◆ Records shown ◆
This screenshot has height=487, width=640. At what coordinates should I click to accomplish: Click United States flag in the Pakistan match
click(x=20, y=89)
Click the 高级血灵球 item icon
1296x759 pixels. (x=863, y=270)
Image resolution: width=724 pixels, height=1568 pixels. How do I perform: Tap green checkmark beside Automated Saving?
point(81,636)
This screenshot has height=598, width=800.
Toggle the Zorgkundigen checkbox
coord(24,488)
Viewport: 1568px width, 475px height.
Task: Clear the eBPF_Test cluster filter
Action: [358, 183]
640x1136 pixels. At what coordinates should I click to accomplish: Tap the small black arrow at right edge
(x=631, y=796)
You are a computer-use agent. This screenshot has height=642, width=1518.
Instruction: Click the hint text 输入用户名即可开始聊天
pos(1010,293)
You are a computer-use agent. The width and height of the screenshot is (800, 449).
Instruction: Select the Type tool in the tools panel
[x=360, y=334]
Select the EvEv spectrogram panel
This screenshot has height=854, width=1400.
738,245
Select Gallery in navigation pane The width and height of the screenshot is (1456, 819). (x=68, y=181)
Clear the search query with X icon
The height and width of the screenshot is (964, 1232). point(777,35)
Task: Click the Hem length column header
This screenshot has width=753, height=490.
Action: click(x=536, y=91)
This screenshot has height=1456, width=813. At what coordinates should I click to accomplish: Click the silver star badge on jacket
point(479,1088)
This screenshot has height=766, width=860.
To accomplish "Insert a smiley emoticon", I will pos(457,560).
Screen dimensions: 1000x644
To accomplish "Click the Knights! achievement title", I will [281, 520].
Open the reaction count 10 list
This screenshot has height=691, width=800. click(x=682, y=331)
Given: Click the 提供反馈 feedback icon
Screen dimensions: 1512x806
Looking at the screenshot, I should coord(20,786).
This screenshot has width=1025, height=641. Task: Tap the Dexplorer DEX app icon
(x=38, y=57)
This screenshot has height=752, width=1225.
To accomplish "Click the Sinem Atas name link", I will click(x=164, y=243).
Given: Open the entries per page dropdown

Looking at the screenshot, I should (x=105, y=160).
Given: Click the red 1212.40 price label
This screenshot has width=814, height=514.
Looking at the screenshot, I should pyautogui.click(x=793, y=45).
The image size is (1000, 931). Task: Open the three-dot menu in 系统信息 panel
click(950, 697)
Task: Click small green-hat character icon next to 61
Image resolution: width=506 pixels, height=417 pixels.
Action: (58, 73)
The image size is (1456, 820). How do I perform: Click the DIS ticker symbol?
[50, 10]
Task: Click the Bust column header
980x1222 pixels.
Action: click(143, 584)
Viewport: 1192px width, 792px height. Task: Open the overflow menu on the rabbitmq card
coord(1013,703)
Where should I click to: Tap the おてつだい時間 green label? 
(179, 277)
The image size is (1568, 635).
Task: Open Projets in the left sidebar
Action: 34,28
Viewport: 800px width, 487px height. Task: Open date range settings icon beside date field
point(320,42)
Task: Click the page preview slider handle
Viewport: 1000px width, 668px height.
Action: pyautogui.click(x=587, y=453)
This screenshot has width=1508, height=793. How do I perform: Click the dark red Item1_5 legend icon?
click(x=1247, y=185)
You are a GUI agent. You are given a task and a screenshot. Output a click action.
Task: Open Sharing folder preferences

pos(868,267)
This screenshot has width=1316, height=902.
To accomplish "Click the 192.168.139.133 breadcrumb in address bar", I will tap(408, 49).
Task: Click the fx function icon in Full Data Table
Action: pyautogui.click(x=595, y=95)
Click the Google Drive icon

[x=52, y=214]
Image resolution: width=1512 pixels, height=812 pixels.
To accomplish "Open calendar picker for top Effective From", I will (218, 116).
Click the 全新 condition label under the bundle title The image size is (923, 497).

◆ To be done ◆
Please pull out every line of the data above that contains the word "label". Case matters, so copy only lines where the capitalization matches.

◆ Solution below ◆
Given: Click the red 1212.40 price label
Where should I click to: Tap the おてつだい時間 green label? 
Click the 全新 condition label under the bundle title The image size is (923, 497).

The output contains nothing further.